*EXERCISE 1*:
According to the report on elephant deaths at Victoria Falls, how much money is needed to build the fence?
*EXERCISE 2*:
Continue the report on elephant deaths at Victoria Falls from its last sentence.

*EXTRACTED TEXT*:

+++

An African elephant ambles across a bushveld landscape. There are around 23,000 elephants in South Africa.
GABORONE – At least eight elephants have died after eating toxic plastic garbage from an open municipal garbage dump in the Zimbabwean resort town of Victoria Falls.
Charlene Hewitt, chief executive officer of the African-focused environmental conservation group Environment Africa, told local media that the spike in elephant deaths had prompted them to raise funds for the construction of a boundary fence around the resort to prevent wild animals from reaching the dump site.
According to veterinary specialists, elephants are likely to die with days of consuming large amounts of plastic because they cannot digest it.
Hewitt said at least $50,000 (R800,000) was needed to erect a fence that would use over 5,000 volts to administer non-lethal body shocks to keep the elephants out of the town environment.
Lions, warthogs and buffalo also regularly forage through the town garbage dump in search of food while on migration trails between the nearby Zambezi National Park and non-parks estate woodlands to the east.

+++

*SOURCE MATERIAL*:
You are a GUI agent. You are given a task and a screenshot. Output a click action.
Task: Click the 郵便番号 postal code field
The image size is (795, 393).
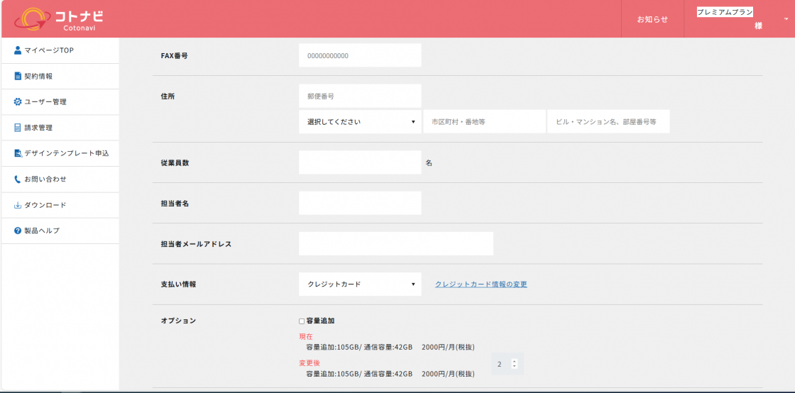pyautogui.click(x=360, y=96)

+++

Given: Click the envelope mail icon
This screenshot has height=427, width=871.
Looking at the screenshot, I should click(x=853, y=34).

+++

*WRITTEN REPLY 1*:
At least $50,000 (R800,000).

*WRITTEN REPLY 2*:
“There are resident elephants that have been patrolling the town for years, they come to the dumpsite to find food, mostly at night. This fence will surround the dump site and will not be harmful to the animals. It will give them only body shocks to keep them out,” Hewitt said.
She said the fence would be powered by solar panels and her organisation had approached the Victoria Falls Anti-Poaching Unit to help with patrolling the perimeter to prevent theft of the thick aluminium-strand fence by criminals and poachers.
Despite being one of the world’s most renowned tourism sites, the garbage generated by the industry in Victoria Falls is piled up in an open space on the edge of the town and never collected or treated by the local authority.
As a result, the site has become a major attraction for both wild and domestic animals, which forage through the garbage daily in search of food.